Text section →

To describe the heart of what we are considering in the present group, I shall quote extensively from the Political and Constitutional Reform Committee report, which states:

“There was a significant degree of agreement that the additional information should include disclosure of the subject matter of the lobbying, and some agreement around the idea of including the purpose of the lobbying and a list of who had been lobbied.”

I talked earlier about an evidence base. However hurriedly it took place in the time frame we had to put our evidence base together, a wide variety of organisations, which are listed in the report, submitted evidence, quotations from which are included. Spinwatch said that the information required under the Bill was “wholly insufficient”, adding

“For a register to meaningfully allow public scrutiny of lobbying, it must include information from lobbyists on their interactions with government. In other words: whom they are meeting and what issues they are discussing. Members of the public wanting to see which outside organisations are exerting influence on a particular policy area, for example, will be unable to do so under this proposal.”

We also had a joint submission from three eminent academics, Dr Hogan, Professor Murphy and Dr Chari, who argued for the inclusion in the register of

“the subject matter and purpose of the lobbying”.

Extracted records →
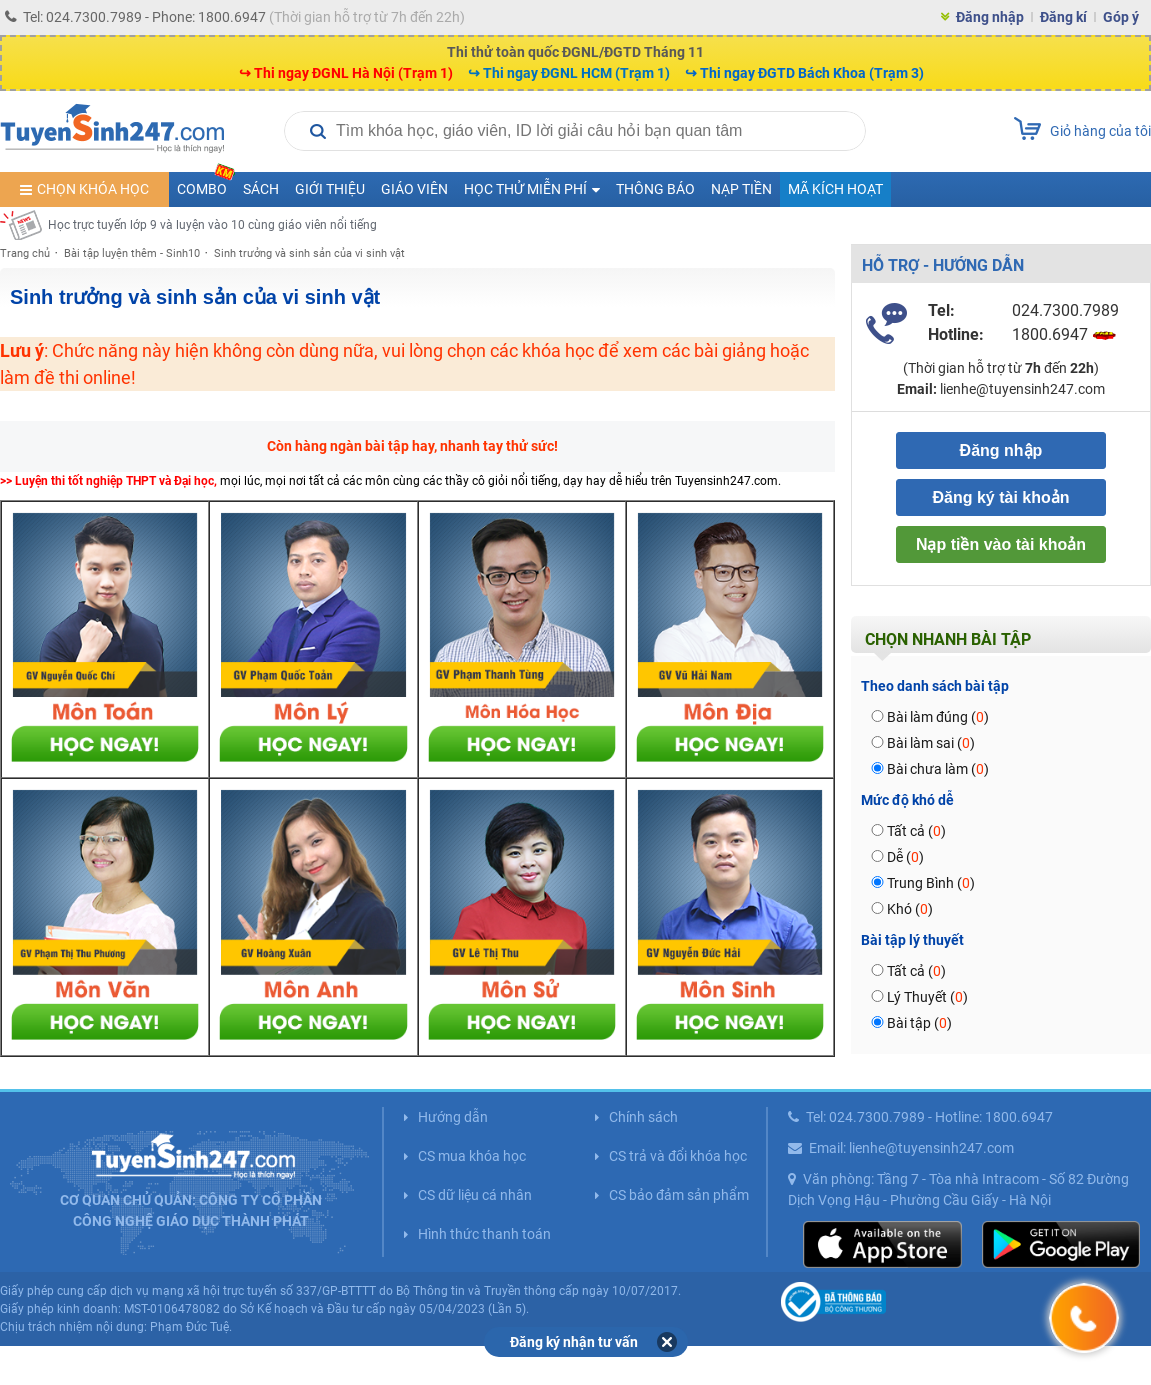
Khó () (910, 909)
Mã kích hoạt (835, 189)
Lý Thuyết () (927, 997)
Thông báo (655, 189)
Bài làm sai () (931, 743)
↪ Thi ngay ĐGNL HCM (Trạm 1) (569, 73)
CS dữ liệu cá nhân (475, 1195)
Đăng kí (1063, 17)
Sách (261, 189)
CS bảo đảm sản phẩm (679, 1195)
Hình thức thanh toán (484, 1234)
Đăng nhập (990, 17)
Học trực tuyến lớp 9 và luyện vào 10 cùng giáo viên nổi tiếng (212, 225)
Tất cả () (916, 831)
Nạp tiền (741, 189)
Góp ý (1121, 17)
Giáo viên (414, 189)
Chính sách (643, 1117)
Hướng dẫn (453, 1117)
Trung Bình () (931, 883)
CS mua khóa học (472, 1156)
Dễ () (905, 857)
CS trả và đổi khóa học (678, 1156)
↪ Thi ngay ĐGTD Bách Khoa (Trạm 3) (804, 73)
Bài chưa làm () (938, 769)
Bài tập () (919, 1023)
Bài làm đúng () (938, 717)
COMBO (206, 184)
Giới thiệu (330, 189)
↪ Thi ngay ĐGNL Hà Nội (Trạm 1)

Instruction 1 → In the debate passage on the lobbying register, how did Spinwatch describe the information the Bill required?
Instruction 2 → Write the next part of the debate passage on the lobbying register, picking up after its last sentence.

Final result 1 → Spinwatch called it "wholly insufficient."

Final result 2 →
The Royal College of Midwives said:

“It is hard to see how the information requested will add greatly to the transparency of the lobbying process…Would it be too burdensome, at the very least, to ask for the register also to spell out the issues on which clients are seeking to lobby (e.g. improved conditions for farm animals), and the nature of the lobbying that has taken place (e.g. an all-party group on road hauliers established)?”

The oft-quoted tonight Iain Anderson, the deputy chair of APPC, supported publishing information about the purpose and subject matter of lobbying, but suggested that this could be done most effectively and efficiently when details of ministerial and official meetings were published rather than in the register. That is a perfectly acceptable matter for the Committee to explore, but time will not allow us to do so, although we could make a serious contribution to the development of the Bill.

The Committee on Standards in Public Life also argued that information on the subject matter could be included, either on the register or in the details that were published of meetings. The difficulty with including the information in the data about ministerial and official meetings is that if the definition of lobbying is expanded to encompass contact with the rest of the civil service, special advisers and others who do not necessarily publish details of their meetings, such information would necessarily be quite patchy.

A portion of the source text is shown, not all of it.